NEW YORK (GenomeWeb News) – An international team reported online today in Nature that it has sequenced the draft genome of Ascaris suum, a parasitic roundworm that infects pigs.
The group, led by researchers from Australia and China, generated a 273 million base genome sequence for A. suum. By comparing the genome with sequences from other parasitic and non-parasitic roundworms, including the model organism Caenorhabditis elegans, they were able to find genetic features that may contribute to parasitism by the A. suum and a closely related human parasite A. lumbricoides, including hundreds of molecules that seem to be secreted by the pig parasite to help it break down and invade animal tissues and resist host immunity.
When they focused on predicted parasitic worm proteins resembling indispensable proteins from C. elegans and Drosophila, meanwhile, the team found five potential drug targets in A. suum.
"From the genome sequence we have identified five high-priority drug targets that are likely to be relevant for many other parasitic worms," University of Melbourne veterinary science researcher, Aaron Jex, the study's first author, said in a statement. "New treatments are urgently needed and genome-guided drug target discovery is ideal for identifying targets that selectively kill the parasite and not the host."
Ascaris worms infect more than a billion people around the world, many in developing countries in Asia, Africa, and Latin America, the researchers noted. By setting up shop in the human intestine, the worm can impair nutrient absorption and create blockages in the intestine, leading to physical and cognitive impairment and sometimes death. Ascariasis in animals can have detrimental social and economic impacts too, they explained, affecting food production and leading to large losses for pig farmers.
For the current study, researchers took advantage of this pig parasitism, studying larval and adult forms of the swine-infecting roundworm A. suum collected from pigs with naturally acquired infections.
Using the Illumina HiSeq 2000, the team sequenced nearly 273 million bases of the A. suum draft genome to a depth of around 80 times. They also used the Illumina platform to do RNA sequencing on adult worms and worm larvae from various pig tissues.
Overall, they found that the A. suum genome is far less repeat rich than most other animal genomes characterized to date: just 4.4 percent of the genome sequence appears to be comprised of repeats. In their analyses of the genome, the researchers identified sequences from nearly two-dozen retrotransposon families and eight DNA transposon families.
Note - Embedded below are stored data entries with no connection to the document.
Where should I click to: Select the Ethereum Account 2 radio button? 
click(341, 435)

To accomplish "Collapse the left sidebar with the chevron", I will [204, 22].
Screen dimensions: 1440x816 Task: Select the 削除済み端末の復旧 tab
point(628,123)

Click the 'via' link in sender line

Additional analyses suggest the genome houses 255 transfer RNA genes and an estimated 18,542 protein-coding genes. Indeed, the researchers' transcriptome data contained sequences for nearly 15,000 of these predicted genes.
Comparisons with the animal parasite Brugia malayi, the plant parasite Meloidogyne hapla, and the free-living roundworms C. elegans and Pristionchus pacificus indicated that more than 78 percent of A. suum's genes have homologues in at least one other roundworm.
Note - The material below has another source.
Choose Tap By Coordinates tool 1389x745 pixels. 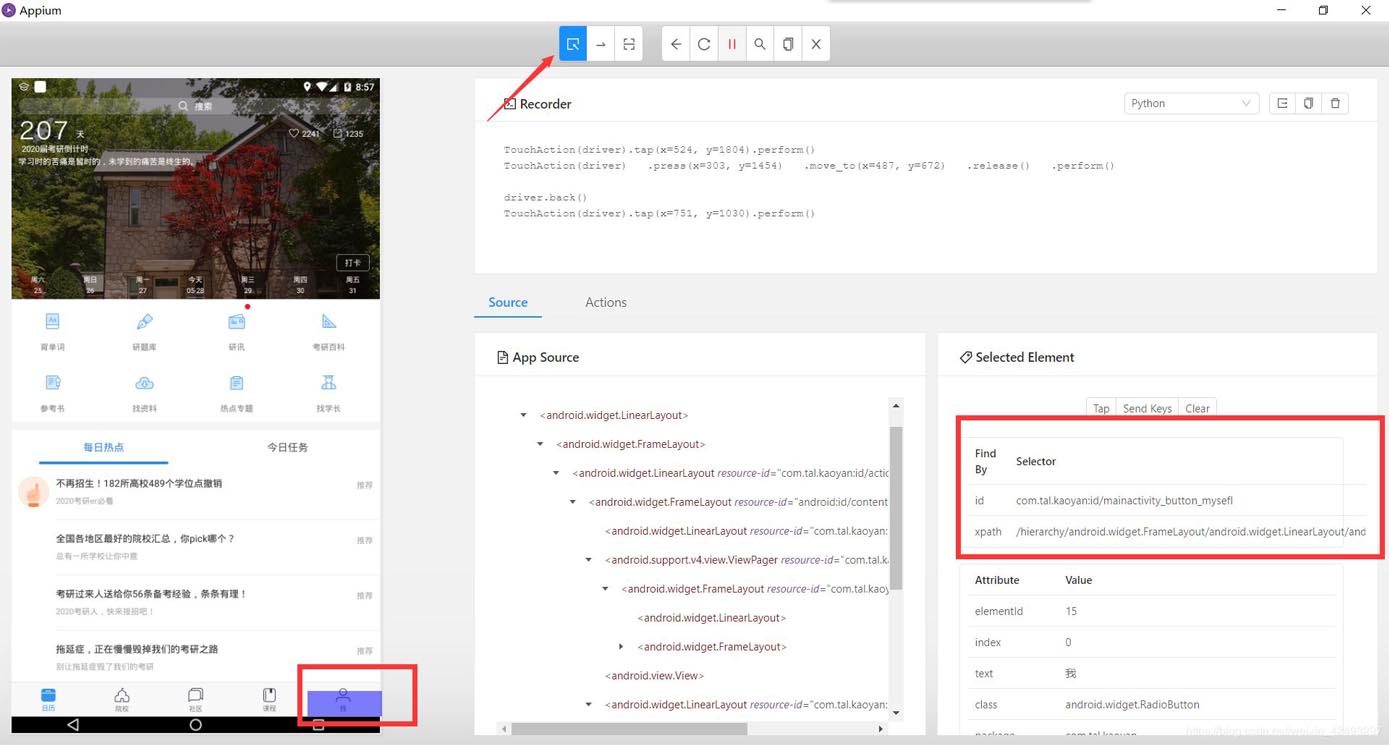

While it shared homology with each of the roundworms tested, though, the A. suum genome had the highest overall genome synteny with the other animal parasite, B. malayi.
Among the 13,500 or so A. suum genes for which functional information was available were genes coding for hundreds of enzymes suspected of helping A. suum to infiltrate and break down host tissues during infection or give its host's immune system the slip. Some of these proteins appear to belong to the worm's "secretome," a set of the more than 750 molecules suspected of being secreted by the worm while interacting with its host.
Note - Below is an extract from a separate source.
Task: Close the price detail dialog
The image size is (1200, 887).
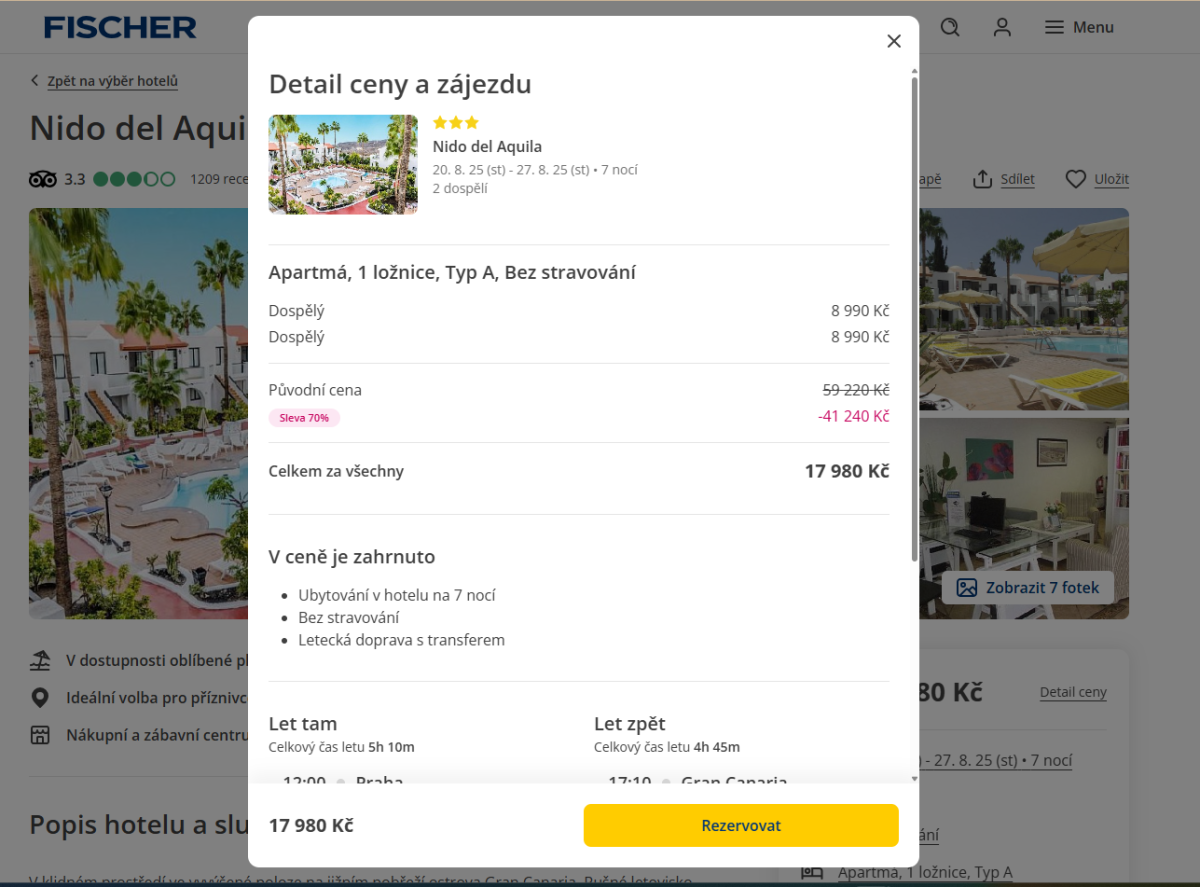Action: 894,41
Other genes that were identified appear to code for receptor and ion channel genes and proteins suspected of contributing to the worm's reproduction and development.
RNA sequence data, meanwhile, offered clues to the transcriptional patterns found in A. suum worms at various developmental stages and in different host tissues as the worms make their way to the host small intestine. From the RNA sequences generated so far, researchers also found nearly 164,000 coding SNPs in the A. suum genome.
Finally, when they looked for A. suum proteins with homologues that are essential for the growth of C. elegans or fruit flies, the researchers found five proteins produced by the parasite that may be especially vulnerable to targeted treatment.
By mining the genome further, researchers hope to uncover other clues about diagnosing, preventing, and treating infections caused by A. suum and the human parasite A. lumbricoides.
"This genome provides a comprehensive resource of new and urgently needed interventions (drugs, vaccines, and diagnostic tests) against ascariasis and other nematodiases," the researchers wrote.